Start of EXTRACTED RECORDS
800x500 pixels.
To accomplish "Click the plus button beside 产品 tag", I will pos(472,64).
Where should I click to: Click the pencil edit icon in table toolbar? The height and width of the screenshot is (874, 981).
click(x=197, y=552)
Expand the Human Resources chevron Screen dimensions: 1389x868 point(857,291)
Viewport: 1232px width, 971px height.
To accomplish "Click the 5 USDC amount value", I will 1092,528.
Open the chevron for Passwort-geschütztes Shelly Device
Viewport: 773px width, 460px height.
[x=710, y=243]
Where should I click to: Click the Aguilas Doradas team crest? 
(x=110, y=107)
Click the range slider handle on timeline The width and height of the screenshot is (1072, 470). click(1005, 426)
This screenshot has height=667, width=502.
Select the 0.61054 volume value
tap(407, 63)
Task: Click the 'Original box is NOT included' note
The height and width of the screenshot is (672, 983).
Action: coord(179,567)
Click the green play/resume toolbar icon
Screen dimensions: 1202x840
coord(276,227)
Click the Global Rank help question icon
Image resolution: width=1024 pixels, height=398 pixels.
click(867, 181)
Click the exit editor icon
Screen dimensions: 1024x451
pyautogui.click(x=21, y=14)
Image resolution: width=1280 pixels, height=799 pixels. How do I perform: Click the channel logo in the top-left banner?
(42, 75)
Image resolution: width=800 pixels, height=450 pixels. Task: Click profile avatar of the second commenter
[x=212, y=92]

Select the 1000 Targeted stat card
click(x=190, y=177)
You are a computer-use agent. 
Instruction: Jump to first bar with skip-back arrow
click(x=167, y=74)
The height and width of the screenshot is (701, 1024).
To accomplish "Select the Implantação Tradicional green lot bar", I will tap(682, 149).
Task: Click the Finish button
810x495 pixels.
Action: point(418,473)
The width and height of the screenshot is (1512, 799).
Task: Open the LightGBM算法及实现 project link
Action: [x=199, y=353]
End of EXTRACTED RECORDS
◆ **PROBLEM REQUIREMENTS**: Write out every line in full, from the start of the material up to and including the line with "I will 1092,528.", and shift each coordinate in the answers by adding -88 to it.

◆ **FULL OUTPUT**:
800x500 pixels.
To accomplish "Click the plus button beside 产品 tag", I will pos(384,-24).
Where should I click to: Click the pencil edit icon in table toolbar? The height and width of the screenshot is (874, 981).
click(x=109, y=464)
Expand the Human Resources chevron Screen dimensions: 1389x868 point(769,203)
Viewport: 1232px width, 971px height.
To accomplish "Click the 5 USDC amount value", I will 1004,440.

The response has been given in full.